The issue is due to the charge/discharge time constant of the coil (inductive reactance) and the ability of the ECU'S internal dwell time network to allow for the coil to charge (external transistor is on or conducting), until the next distributor's reluctor pulse turns OFF the external transistor, causing the spark to occur. Long term bypassing the ballast resistor allows too much current to flow through the switching transistor (and coil's primary winding) promoting premature failure. The fix? Use components suitable for the intended use
BOB RENTON
I agree, they did have a chrome, or gold box for over 6k and up to 10k or something like that. I just thought if the OP is paying for Dyno time using a dist that may not keep up with the combo is not pennywise. I'm on a dual point fwiw.
 
Hi have a 440 its on the Dyno, and we think we have a issue with the distributor and its a plug and play unit, i want to change to see if it makes any difference but the only spare i have is a Chrysler electronic one so i have to use the box with it as well, but do i have to use the ballast resistor to, motor is still on dyno so we want to make other run on it and compare
thanks
thanksView attachment 1233228
Needing a ballast resistor totally depends on the coil.

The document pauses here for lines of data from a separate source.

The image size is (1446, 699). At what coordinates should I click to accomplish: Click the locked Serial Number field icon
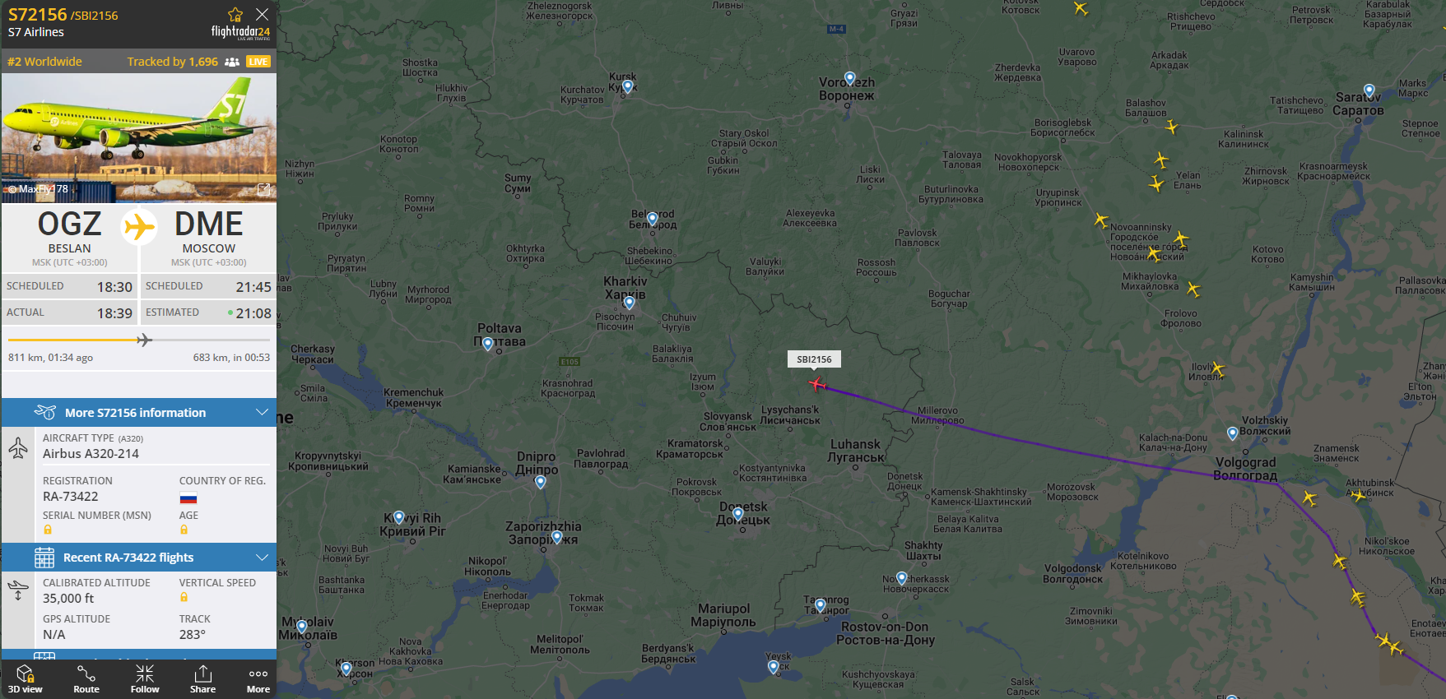pos(48,530)
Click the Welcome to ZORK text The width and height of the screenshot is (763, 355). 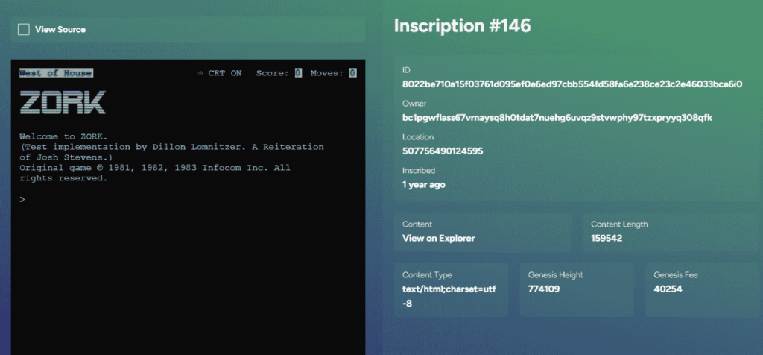(63, 136)
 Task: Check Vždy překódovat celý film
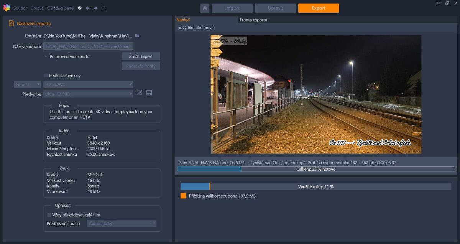(x=48, y=215)
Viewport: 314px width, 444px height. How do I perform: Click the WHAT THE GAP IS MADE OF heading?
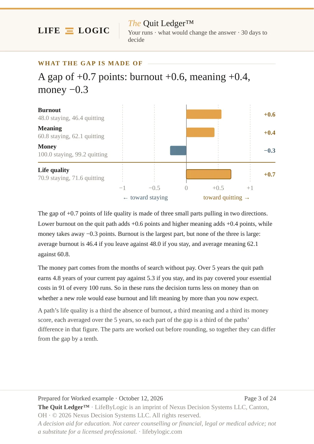(x=90, y=63)
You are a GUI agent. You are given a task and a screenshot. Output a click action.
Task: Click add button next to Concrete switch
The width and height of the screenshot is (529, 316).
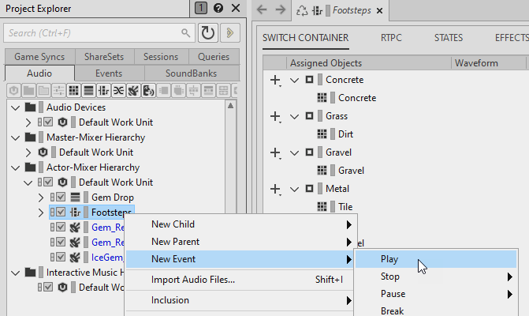(276, 81)
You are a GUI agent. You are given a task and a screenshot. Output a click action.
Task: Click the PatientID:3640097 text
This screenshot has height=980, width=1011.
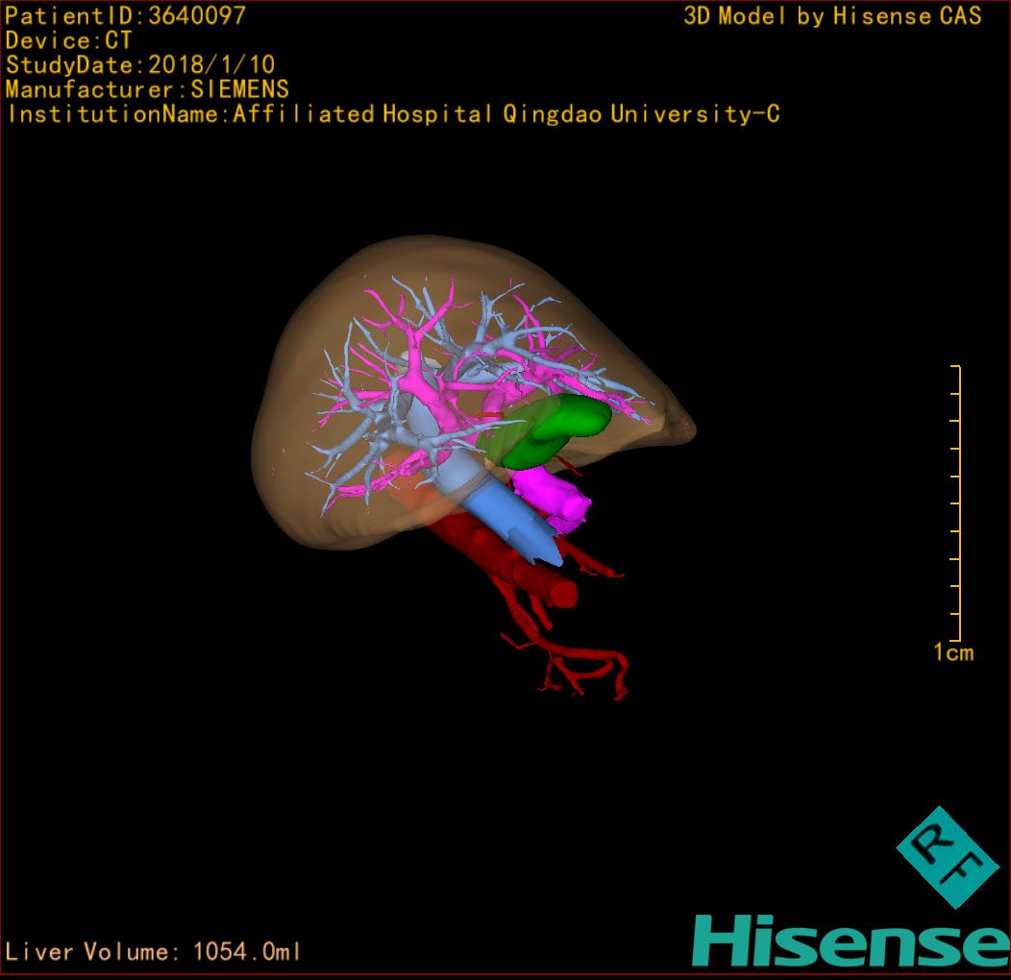coord(125,15)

Most stock coils need them but many aftermarket coils do not. It will depend on where the coil came from. If it came from a vehicle that had one the you will have to use it.
 
Needing a ballast resistor totally depends on the coil.
Most stock coils need them but many aftermarket coils do not. It will depend on where the coil came from. If it came from a vehicle that had one the you will have to use it.

Can you provide a comprehensive list of the aftermarket rcoil's that require a ballast resistor vs those aftermarket coil's that do not require a ballast resistor. Perhaps you could, in the same comparison, add a column for those ECU's that are compatible with the respective coil. Just a thought.....
BOB RENTON
 
Needing a ballast resistor totally depends on the coil.
Most stock coils need them but many aftermarket coils do not. It will depend on where the coil came from. If it came from a vehicle that had one the you will have to use it.
My car is on a single point distributor. If I buy a coil for a 1998 Dodge 1500 (no ballast resistor) I will no longer need a ballast resistor on my '68 Charger?
 
My car is on a single point distributor. If I buy a coil for a 1998 Dodge 1500 (no ballast resistor) I will no longer need a ballast resistor on my '68 Charger?
Yes if the coil does not have one originally then it is not required....but beware of using parts from computer controlled engines on older engines.
 
Can you provide a comprehensive list of the aftermarket rcoil's that require a ballast resistor vs those aftermarket coil's that do not require a ballast resistor. Perhaps you could, in the same comparison, add a column for those ECU's that are compatible with the respective coil. Just a thought.....
BOB RENTON
No I can't ...I have no list. I would not use any coil that has a resistor without one as the points will not last much more than a 100 miles, tried that one back in the 60's ....coils from computerized engines don't enter into this discussion....you have to know the specs of the coil to know if it will work without a resistor... I do not remember the coil resistances that denote the difference......Just had an extra thought here seems like the mention of ECU's came to mind as why anybody brought them into this thread.....perhaps you might mean EIM's (electronic ignition modules)????....Have just done some digging and ECU could be correct in some areas I suppose...my apologies ...have never heard of them being called that. As far as I new they were always called electronic ign mods,,,,sorry....to me an ECU is an engine control unit not just ignition control unit.